Again, that's what in large measure makes these University Games such a novel proposition -- the notion of seeing tomorrow's stars today.

Rebecca Soni, for instance, the current Olympic and world breaststroke champion, was a gold medalist in the 200 breast at the 2005 University Games. Dana Vollmer, winner in Shanghai of the 100 butterfly, was also a member of that 2005 U.S. University Games team.

Though the fields here would obviously not match up with those at worlds, it's not as if there wasn't talent in Shenzhen. Hungary's Laszlo Cseh, arguably the third-best all-around swimmer in the world, along with Michael Phelps and Ryan Lochte, raced here, winning three gold medals, in the 200 fly and the 200 and 400 IMs.

Phillips grew up in West Virginia, of all places, where he went to Parkersburg High School.
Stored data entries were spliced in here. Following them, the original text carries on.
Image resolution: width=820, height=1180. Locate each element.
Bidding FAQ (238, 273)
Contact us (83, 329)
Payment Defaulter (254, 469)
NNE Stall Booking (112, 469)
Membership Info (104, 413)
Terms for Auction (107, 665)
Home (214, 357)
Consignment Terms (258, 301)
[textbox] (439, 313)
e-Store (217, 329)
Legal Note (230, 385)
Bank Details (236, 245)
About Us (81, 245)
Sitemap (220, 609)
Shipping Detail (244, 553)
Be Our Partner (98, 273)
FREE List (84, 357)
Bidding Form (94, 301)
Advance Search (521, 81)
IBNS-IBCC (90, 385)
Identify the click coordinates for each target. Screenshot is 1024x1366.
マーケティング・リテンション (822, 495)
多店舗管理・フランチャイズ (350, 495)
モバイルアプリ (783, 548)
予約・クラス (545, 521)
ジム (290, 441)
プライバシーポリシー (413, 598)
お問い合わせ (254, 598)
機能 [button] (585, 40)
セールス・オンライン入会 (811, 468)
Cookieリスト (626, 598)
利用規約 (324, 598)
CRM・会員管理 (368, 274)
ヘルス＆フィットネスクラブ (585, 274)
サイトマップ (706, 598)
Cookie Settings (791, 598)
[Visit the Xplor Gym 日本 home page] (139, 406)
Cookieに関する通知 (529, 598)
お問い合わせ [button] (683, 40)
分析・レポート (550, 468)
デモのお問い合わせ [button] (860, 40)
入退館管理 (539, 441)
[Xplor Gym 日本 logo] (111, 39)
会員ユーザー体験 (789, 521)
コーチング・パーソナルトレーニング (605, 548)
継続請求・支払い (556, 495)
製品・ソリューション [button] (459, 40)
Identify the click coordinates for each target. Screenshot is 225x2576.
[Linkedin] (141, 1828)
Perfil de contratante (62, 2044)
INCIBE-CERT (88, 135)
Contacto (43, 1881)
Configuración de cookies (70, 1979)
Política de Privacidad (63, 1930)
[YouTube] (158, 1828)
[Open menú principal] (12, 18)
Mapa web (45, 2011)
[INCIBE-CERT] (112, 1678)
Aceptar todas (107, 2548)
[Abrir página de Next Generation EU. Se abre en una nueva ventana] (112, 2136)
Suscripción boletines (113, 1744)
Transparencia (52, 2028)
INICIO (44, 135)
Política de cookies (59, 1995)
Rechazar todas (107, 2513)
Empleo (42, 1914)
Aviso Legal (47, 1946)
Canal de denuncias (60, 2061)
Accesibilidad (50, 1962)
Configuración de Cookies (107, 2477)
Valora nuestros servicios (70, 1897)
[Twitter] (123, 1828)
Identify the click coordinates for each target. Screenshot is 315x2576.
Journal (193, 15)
But he comes from an Ohio State family. His dad, Tom, swam at Ohio State. As a boy, Tim Phillips went to Buckeye football games. He went to Ohio State summer swim camps.

Signing with Ohio State, and coach Bill Wadley, and the new pool there -- one of the best in the country -- was pretty much a slam dunk.

In his first year at Ohio State, Phillips helped the Buckeyes win their first Big Ten championship in 54 years.

At the 2010 U.S. nationals, he finished third in the 100 fly, behind Phelps and Tyler McGill, in 52.41.

A couple weeks later, at the Pan Pacs, he finished ninth, winning the B final, in 52.21.

This is where things started getting even more interesting for Tim Phillips.

At the end of his sophomore year at Ohio State, Phillips moved down to Charlotte, N.C., to train with SwimMAC and coach David Marsh, along with the likes of Cullen Jones, Nick Brunelli, Nick Thoman and Josh Schneider, other U.S. national team members.

There are two spots up for grabs next summer at the Trials in the 100 fly. Unless something goes horribly awry, Phelps is going to get one of those spots. He's the Olympic and world champion in the event multiple times over, including again in Shanghai in 2011, when he wasn't even in tip-top shape.

At the 2010 nationals and 2010 Pan Pacs, McGill finished second, behind Phelps.

The 2011 U.S. nationals took place after Shanghai. Phelps, having already won worlds, opted not to race at nationals. Both McGill and Phillips, though, were there. This year in the 100 fly, Phillips came in first and McGill came in second -- Phillips in 51.69, McGill in 51.84.

For the math-challenged -- Phillips is roughly six-tenths of a second faster in 2011 than he was in 2010. That's a marked improvement, and 2012 is yet to come.

Here in Shenzhen, his winning 100 time, 52.06, reflected more the end of a long summer of racing than a suggestion of anything else; he led the race at the turn and won by more than half a second, over Tom Shields of Cal-Berkeley, who touched in 52.62, making it a 1-2 race for the Americans.

Phillips is an immensely likable 20-year-old from Small Town USA. When he got done swimming at this year's nationals, he said, he had dozens of text messages on his phone, "from, like, everyone at home."

When he won the 100, he pointed to the American flag on his cap. Representing the United States, he said, is "always a big deal for me."

"Every time he goes on a trip," said Wadley, his coach at Ohio State, who was here in Shenzhen,  "he comes back hungrier, he comes back better, he comes back more excited. It has been quite a trajectory."